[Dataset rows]
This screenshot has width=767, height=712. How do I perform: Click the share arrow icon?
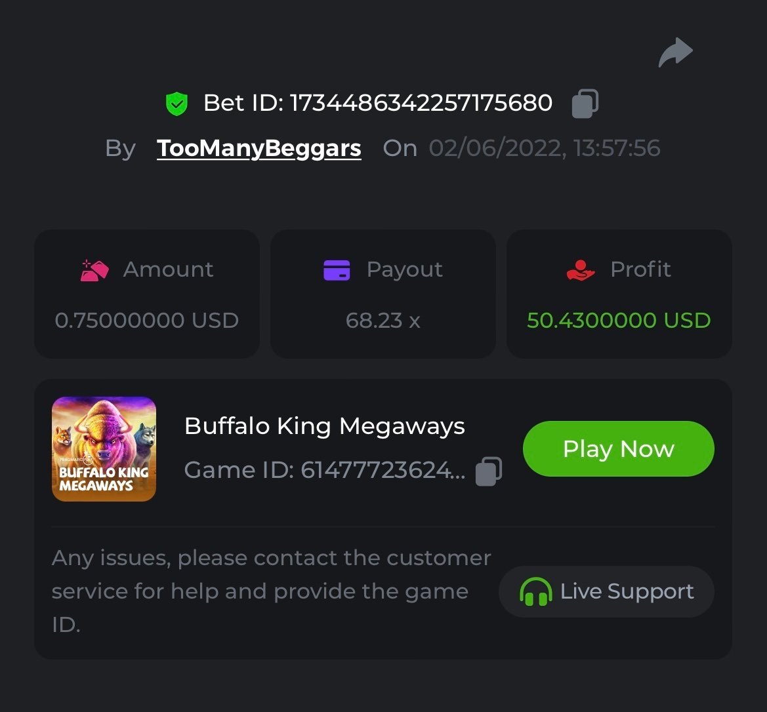[675, 53]
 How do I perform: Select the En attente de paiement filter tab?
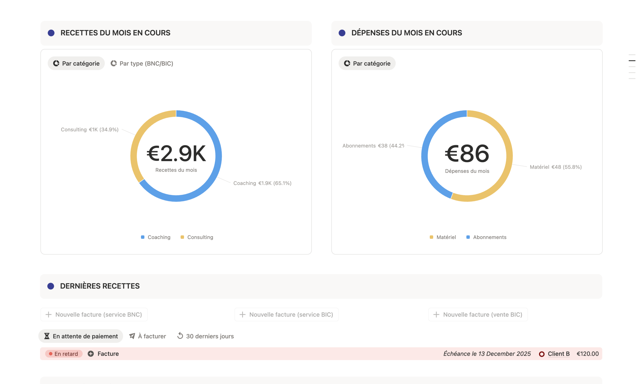coord(81,336)
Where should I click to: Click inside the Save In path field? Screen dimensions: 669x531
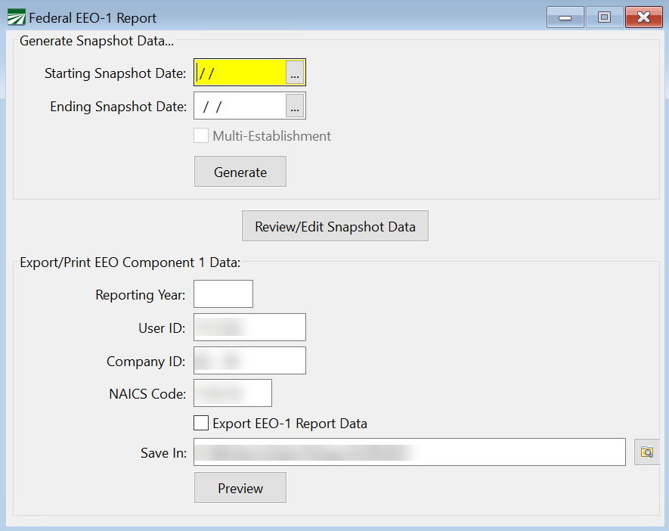[x=409, y=452]
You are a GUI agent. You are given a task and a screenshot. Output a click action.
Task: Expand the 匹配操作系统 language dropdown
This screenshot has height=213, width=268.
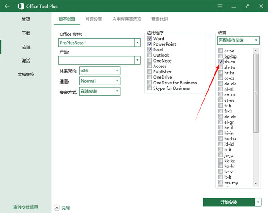point(256,41)
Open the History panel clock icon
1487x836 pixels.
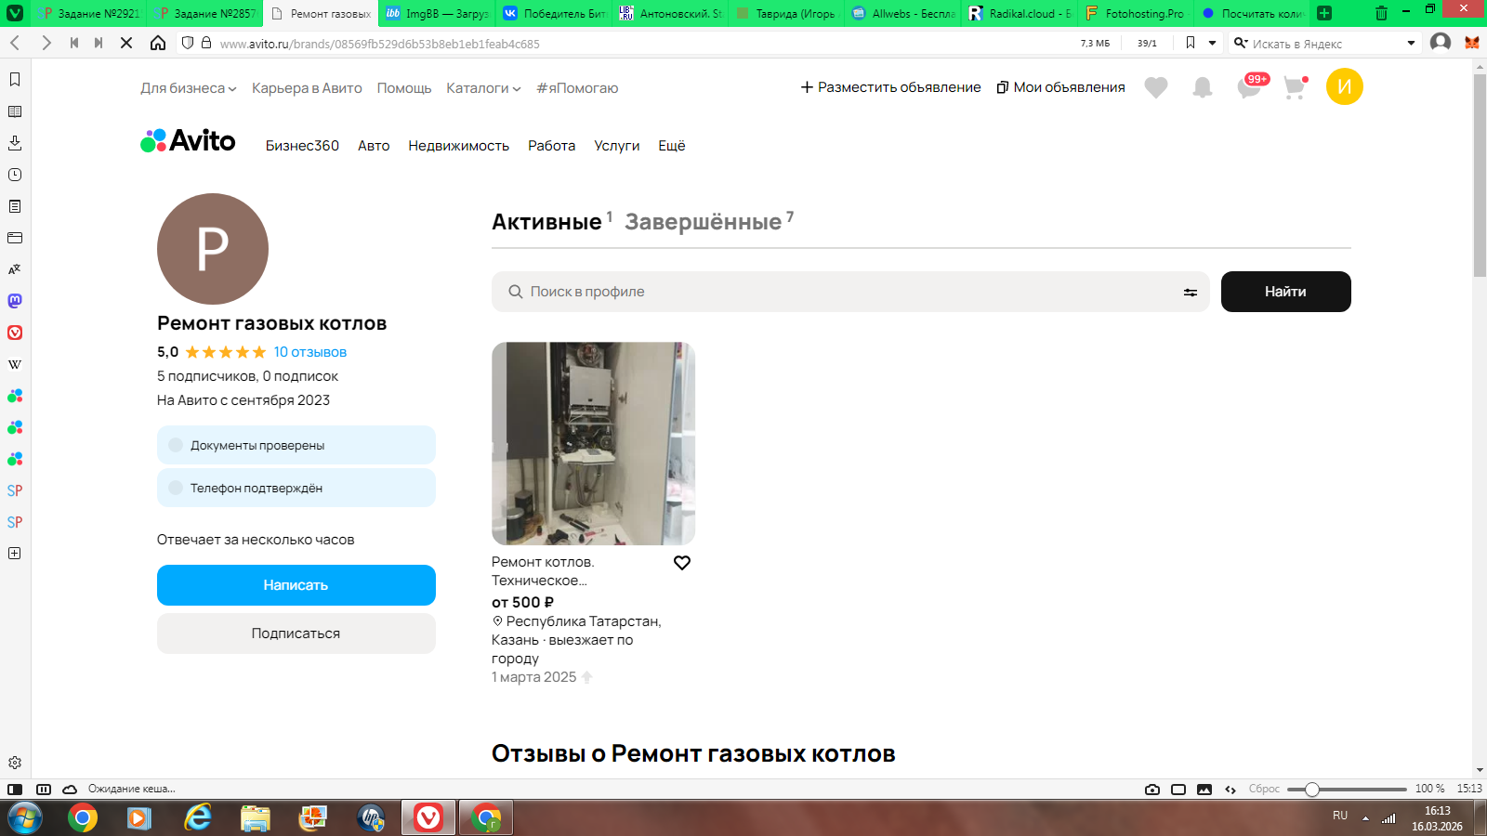tap(15, 175)
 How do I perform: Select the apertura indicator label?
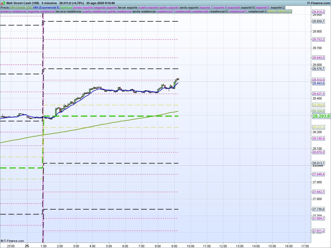(x=66, y=7)
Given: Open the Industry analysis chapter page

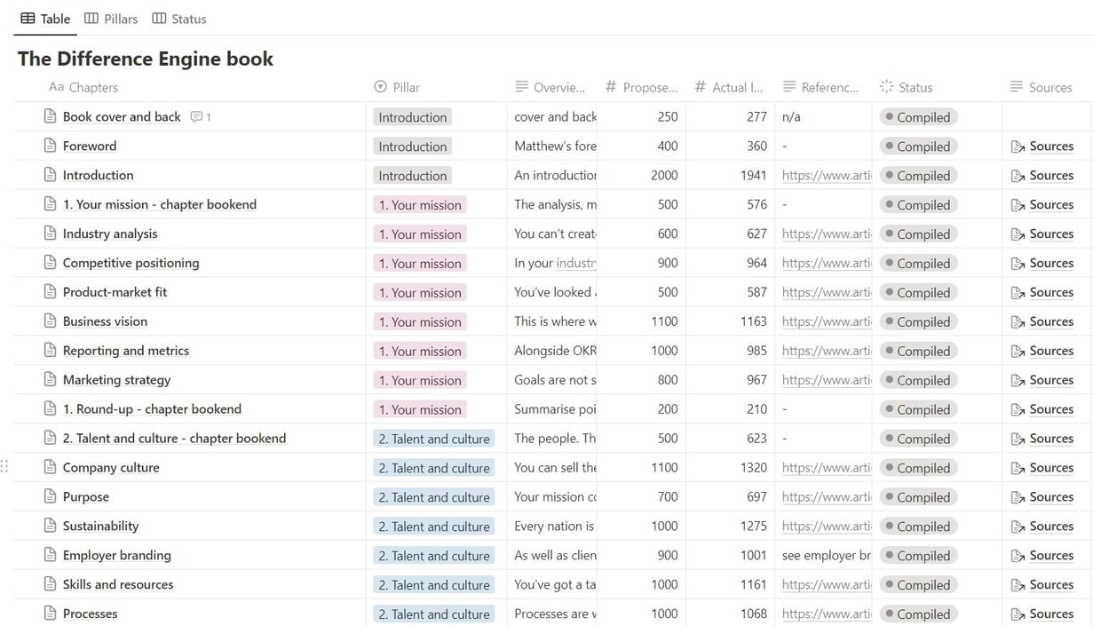Looking at the screenshot, I should [110, 234].
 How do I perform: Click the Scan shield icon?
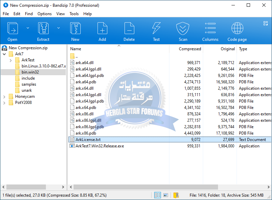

__The request__: Retype every line above word for word, leaving out the pictures.

__Task result__:
This screenshot has width=767, height=712. How do I perform: Click the share arrow icon?
[675, 53]
 How do I perform: Select the En attente de paiement filter tab?
coord(81,336)
Where should I click to: Click inside the Save In path field? Screen dimensions: 669x531
[x=409, y=452]
You are a GUI agent. You are given a task and a screenshot. Output a click action.
Task: Expand the 匹配操作系统 language dropdown
This screenshot has height=213, width=268.
point(256,41)
Open the History panel clock icon
1487x836 pixels.
tap(15, 175)
 How do I perform: Select the apertura indicator label?
(x=66, y=7)
Given: Open the Industry analysis chapter page

Looking at the screenshot, I should [110, 234].
 How do I perform: Click the Scan shield icon?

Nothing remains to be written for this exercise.